Les élevages laitiers ferment en Castille-et-León face à la baisse des prix
La Castille-et-León a perdu 17 producteurs laitiers en un an, tandis que le prix moyen à la ferme est tombé à 0,475 € le litre en juin. L’UCCL avertit que la hausse du gazole, des fourrages et des aliments menace d’autres exploitations.
Le prix à la ferme tombe à 0,475 € le litre
La filière bovine laitière de Castille-et-León subit une nouvelle pression financière, alors que les prix payés aux éleveurs reculent et que les coûts de production augmentent. Selon El Español, les producteurs de la région ont reçu en moyenne 0,475 € par litre de lait de vache en juin, soit 1,3% de moins qu’en mai et 6% de moins qu’au même mois de l’année précédente. Sur le premier semestre 2026, le prix régional a chuté de 15,3%.
Ce recul s’inscrit dans une tendance nationale. Le prix moyen du lait en Espagne s’établissait à 0,469 € le litre en juin et avait baissé tous les mois depuis décembre 2025, selon les données du ministère de l’Agriculture, de la Pêche et de l’Alimentation citées par El Español. La Castille-et-León conservait une légère prime sur la moyenne nationale, mais la baisse mensuelle persistante affaiblit les recettes d’exploitations déjà confrontées à des charges plus lourdes.
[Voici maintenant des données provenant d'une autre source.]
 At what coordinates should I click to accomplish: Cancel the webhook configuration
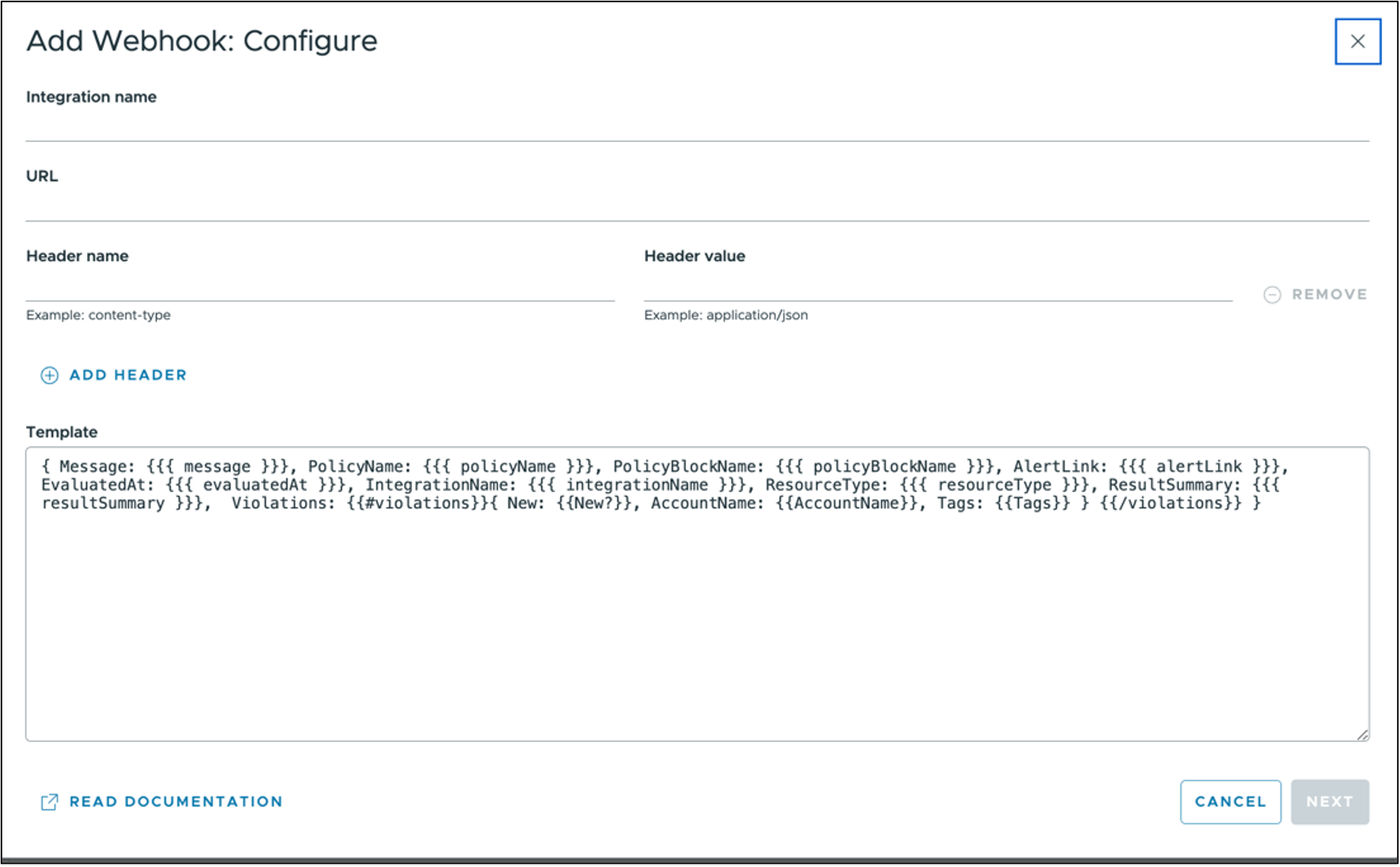point(1230,801)
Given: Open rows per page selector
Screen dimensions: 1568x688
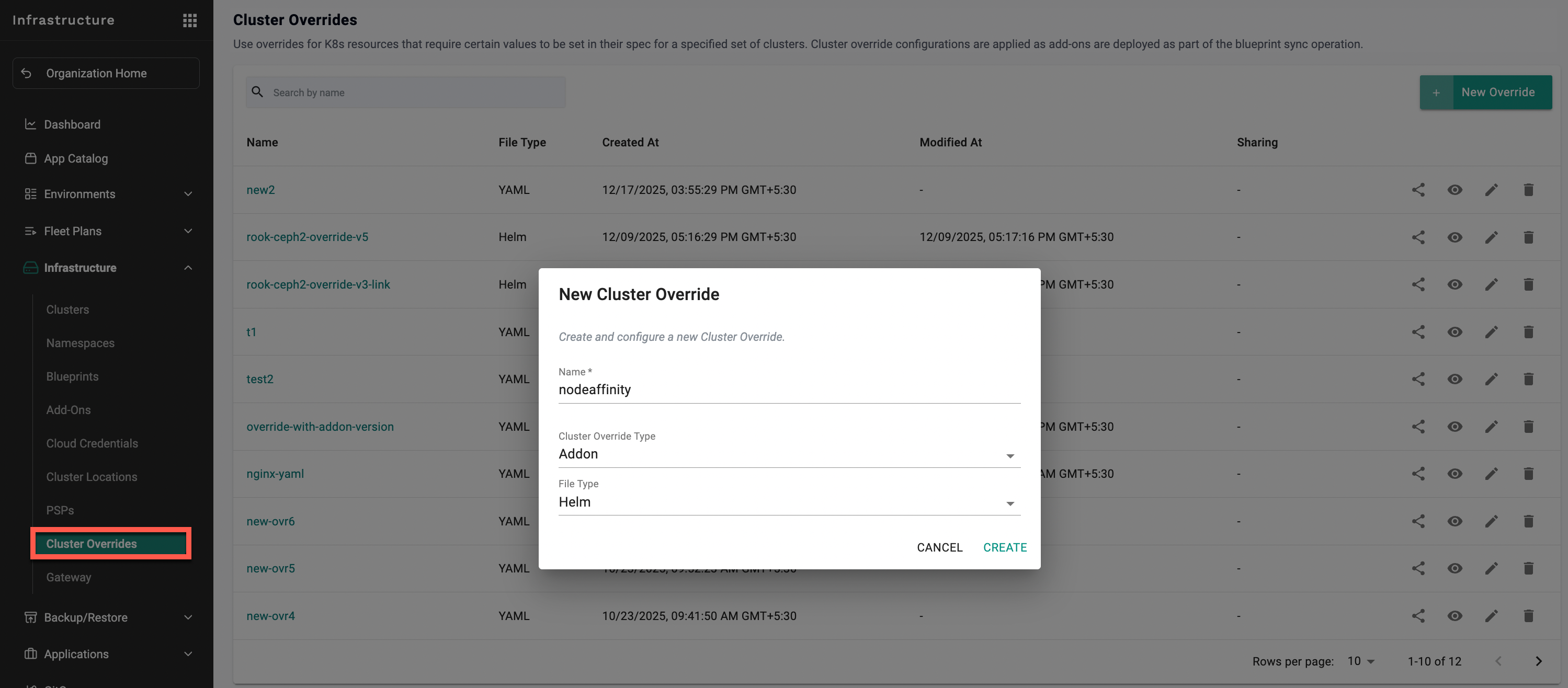Looking at the screenshot, I should (x=1360, y=661).
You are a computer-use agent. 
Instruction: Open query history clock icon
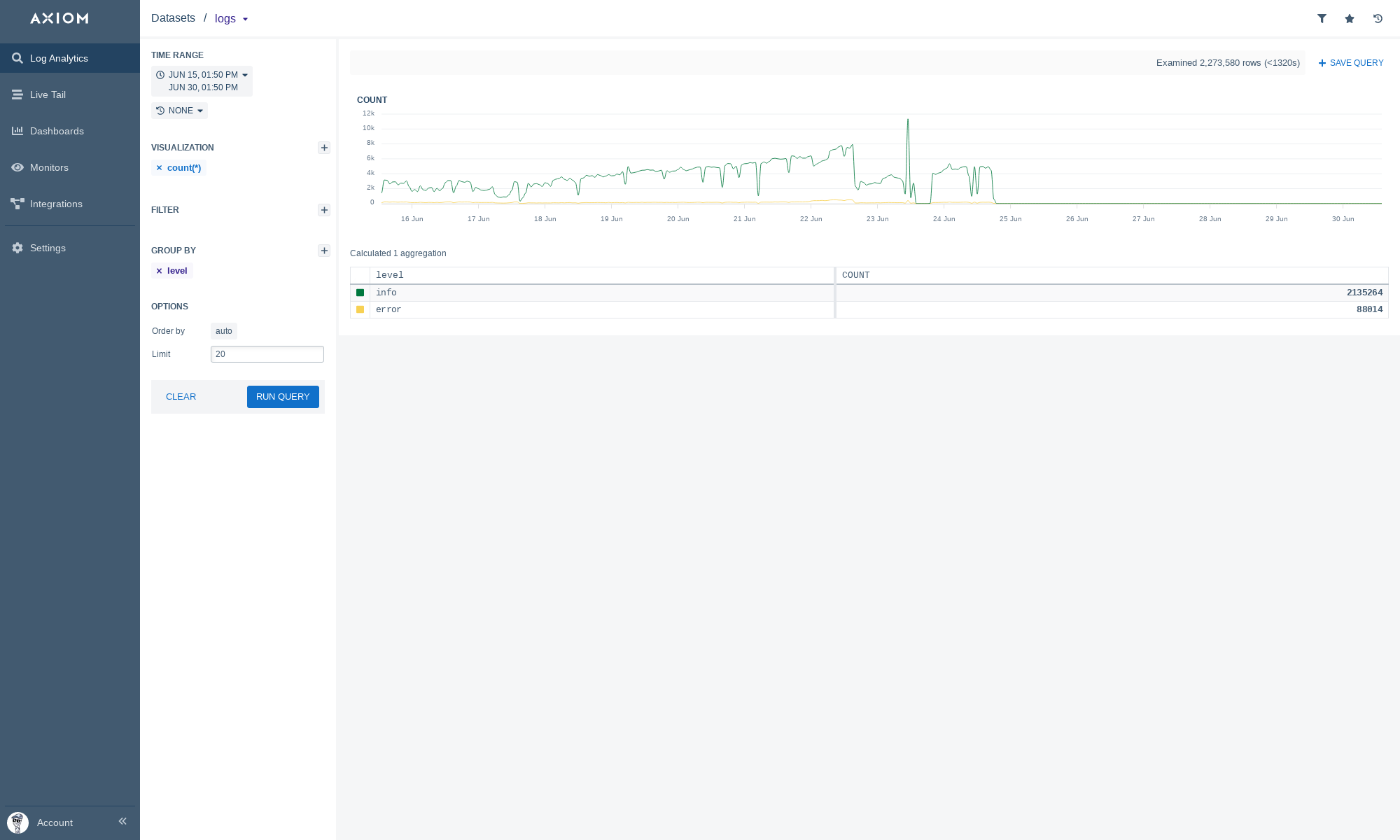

Dix-sept producteurs quittent la filière
La Castille-et-León a perdu 17 éleveurs laitiers au cours de l’année écoulée. Les données de l’UCCL montrent également que 17 producteurs ont cessé leur activité pendant les six premiers mois de 2026, ramenant à 589 le nombre d’éleveurs ayant livré du lait en juin. Les deux chiffres témoignent de la poursuite de la contraction du secteur régional.
La même évolution est visible dans toute l’Espagne. En juin 2026, 8 513 éleveurs ont livré du lait, soit près de 6% de moins qu’un an auparavant. Cette diminution prolonge le recul de long terme du nombre d’exploitations laitières actives et nourrit les inquiétudes concernant les zones rurales, où l’élevage soutient les fournisseurs, les entreprises de services et d’autres commerces locaux.
Le gazole, les fourrages et les bovins pèsent sur les marges
La baisse du prix du lait coïncide avec une forte hausse de plusieurs charges d’exploitation. Le gazole coûtait environ 40% de plus qu’en janvier, tandis que les prix des fourrages et de la paille avaient augmenté jusqu’à 35% dans certains territoires. Les aliments composés suivaient également une tendance haussière. Ces augmentations limitent la capacité des élevages à absorber de nouvelles réductions du prix du lait.
Les recettes tirées des animaux ont également diminué. Les prix des bovins de boucherie et des veaux frisons se situaient environ 15% sous leurs niveaux du début de l’année, privant les élevages laitiers d’une autre source de revenus. L’UCCL affirme que les producteurs perdent en rentabilité depuis six mois et supportent encore une fois des coûts qu’ils ne peuvent pas répercuter sur l’aval de la filière.
L’UCCL conteste la répartition des marges
L’UCCL souligne que les prix du lait en supermarché sont restés pratiquement stables alors que les paiements aux éleveurs baissaient. L’organisation agricole y voit un déséquilibre dans la chaîne de valeur et accuse les transformateurs et les distributeurs d’améliorer leurs marges pendant que les producteurs perdent de l’argent. David Alonso, responsable du secteur bovin laitier à l’UCCL, a déclaré que l’industrie et la distribution empêchaient le bon fonctionnement de la formation des prix du lait.
L’organisation réclame des mesures permettant de garantir la rentabilité des élevages et d’éviter de nouvelles fermetures. Sans redressement des prix à la ferme ou allègement des coûts des intrants, les producteurs restants demeureront sous pression. Pour les transformateurs et les distributeurs, une réduction durable du nombre de fournisseurs régionaux pourrait concentrer la collecte et affaiblir l’économie de l’élevage dans les zones rurales de Castille-et-León.